* **ABOUT THIS TASK**
Copy out each line below that has the word "link" in it.

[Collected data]
==========
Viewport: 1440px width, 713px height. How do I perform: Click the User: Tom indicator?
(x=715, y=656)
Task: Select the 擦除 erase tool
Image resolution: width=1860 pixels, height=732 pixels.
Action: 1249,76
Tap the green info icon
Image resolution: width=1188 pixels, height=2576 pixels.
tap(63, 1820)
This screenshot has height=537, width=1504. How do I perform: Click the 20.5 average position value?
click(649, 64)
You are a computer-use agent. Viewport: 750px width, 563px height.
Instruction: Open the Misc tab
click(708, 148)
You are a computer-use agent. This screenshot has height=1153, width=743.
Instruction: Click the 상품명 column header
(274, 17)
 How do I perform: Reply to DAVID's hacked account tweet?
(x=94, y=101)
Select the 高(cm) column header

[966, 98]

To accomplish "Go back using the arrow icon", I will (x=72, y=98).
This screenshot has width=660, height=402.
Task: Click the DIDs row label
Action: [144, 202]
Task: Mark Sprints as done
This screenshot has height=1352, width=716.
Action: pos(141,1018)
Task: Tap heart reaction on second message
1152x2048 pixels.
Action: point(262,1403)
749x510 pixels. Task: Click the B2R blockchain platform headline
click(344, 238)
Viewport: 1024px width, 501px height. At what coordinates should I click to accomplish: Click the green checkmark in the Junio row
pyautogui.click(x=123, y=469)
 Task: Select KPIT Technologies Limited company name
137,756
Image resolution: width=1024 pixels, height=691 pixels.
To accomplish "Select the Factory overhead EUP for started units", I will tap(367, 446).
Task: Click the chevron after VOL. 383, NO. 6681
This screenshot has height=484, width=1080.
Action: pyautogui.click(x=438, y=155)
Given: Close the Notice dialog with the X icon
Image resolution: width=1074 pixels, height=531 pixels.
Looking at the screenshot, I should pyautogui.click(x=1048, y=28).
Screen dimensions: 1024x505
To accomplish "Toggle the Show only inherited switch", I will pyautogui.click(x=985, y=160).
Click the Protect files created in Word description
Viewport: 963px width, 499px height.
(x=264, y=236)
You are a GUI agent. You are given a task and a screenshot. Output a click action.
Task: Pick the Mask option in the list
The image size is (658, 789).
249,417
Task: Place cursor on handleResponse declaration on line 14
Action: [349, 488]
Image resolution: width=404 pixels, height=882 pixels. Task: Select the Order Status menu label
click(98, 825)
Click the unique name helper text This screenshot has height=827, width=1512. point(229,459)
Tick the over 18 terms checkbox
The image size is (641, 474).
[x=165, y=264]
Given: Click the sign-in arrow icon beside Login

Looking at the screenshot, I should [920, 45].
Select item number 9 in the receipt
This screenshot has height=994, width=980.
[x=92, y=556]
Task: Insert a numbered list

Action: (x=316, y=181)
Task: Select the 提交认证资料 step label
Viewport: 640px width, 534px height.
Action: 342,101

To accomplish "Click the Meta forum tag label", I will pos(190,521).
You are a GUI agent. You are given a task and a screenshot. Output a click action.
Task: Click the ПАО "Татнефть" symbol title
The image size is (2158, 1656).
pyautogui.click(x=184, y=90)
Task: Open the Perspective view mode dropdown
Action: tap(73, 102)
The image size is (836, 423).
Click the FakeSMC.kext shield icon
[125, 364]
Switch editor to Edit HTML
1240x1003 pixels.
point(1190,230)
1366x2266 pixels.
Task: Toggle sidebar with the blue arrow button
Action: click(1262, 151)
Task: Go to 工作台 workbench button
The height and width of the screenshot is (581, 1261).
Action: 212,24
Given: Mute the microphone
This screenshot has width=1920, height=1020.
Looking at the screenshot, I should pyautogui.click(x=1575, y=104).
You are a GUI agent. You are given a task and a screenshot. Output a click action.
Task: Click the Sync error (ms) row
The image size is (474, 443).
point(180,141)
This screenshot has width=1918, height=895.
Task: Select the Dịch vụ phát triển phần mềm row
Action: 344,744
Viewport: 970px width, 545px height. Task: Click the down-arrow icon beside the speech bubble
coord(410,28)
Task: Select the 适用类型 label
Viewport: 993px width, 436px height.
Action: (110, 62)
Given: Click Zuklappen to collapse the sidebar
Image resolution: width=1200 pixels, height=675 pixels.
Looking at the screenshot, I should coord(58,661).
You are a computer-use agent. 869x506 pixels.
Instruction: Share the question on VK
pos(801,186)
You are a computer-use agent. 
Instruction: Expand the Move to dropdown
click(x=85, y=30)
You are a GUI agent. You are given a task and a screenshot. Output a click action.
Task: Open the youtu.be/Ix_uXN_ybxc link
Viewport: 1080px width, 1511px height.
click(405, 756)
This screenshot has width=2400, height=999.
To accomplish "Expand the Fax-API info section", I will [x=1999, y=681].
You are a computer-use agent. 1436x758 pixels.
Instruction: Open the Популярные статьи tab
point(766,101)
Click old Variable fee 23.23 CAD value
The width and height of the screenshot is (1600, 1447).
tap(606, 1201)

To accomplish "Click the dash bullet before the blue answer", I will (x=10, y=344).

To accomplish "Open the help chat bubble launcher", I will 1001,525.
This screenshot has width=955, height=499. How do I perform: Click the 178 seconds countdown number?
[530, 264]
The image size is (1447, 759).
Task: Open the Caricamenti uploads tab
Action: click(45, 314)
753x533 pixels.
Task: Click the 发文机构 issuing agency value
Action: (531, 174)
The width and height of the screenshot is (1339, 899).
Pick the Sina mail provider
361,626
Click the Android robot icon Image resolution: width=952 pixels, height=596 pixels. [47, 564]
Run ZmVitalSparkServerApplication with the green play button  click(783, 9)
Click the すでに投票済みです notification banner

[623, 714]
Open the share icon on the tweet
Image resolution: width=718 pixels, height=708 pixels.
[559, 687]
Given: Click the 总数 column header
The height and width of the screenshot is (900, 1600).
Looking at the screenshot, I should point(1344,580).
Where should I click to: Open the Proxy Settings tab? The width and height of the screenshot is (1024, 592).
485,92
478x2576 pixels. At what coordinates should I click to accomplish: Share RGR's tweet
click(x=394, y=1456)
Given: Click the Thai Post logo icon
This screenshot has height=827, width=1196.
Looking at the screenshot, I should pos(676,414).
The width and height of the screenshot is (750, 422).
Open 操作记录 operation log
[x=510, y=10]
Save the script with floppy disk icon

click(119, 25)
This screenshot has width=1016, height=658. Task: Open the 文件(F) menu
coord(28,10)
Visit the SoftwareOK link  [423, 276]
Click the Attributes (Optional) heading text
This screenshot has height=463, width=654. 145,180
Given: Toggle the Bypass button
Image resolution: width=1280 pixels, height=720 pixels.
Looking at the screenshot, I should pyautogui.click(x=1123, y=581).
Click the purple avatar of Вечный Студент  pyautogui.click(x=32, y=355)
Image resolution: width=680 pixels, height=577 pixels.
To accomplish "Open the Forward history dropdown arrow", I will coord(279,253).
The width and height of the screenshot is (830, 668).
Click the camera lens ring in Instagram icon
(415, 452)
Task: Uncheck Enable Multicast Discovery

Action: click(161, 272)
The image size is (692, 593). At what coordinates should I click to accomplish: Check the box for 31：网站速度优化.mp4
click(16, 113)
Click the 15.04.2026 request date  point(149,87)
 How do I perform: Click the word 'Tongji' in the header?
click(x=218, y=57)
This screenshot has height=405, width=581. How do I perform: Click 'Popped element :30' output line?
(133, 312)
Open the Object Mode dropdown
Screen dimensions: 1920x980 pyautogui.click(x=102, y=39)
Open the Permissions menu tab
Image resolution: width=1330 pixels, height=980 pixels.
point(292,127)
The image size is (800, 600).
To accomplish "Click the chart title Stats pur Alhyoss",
==========
* **OUTPUT FOR THIS EXERCISE**
Task: Open the youtu.be/Ix_uXN_ybxc link
Visit the SoftwareOK link  [423, 276]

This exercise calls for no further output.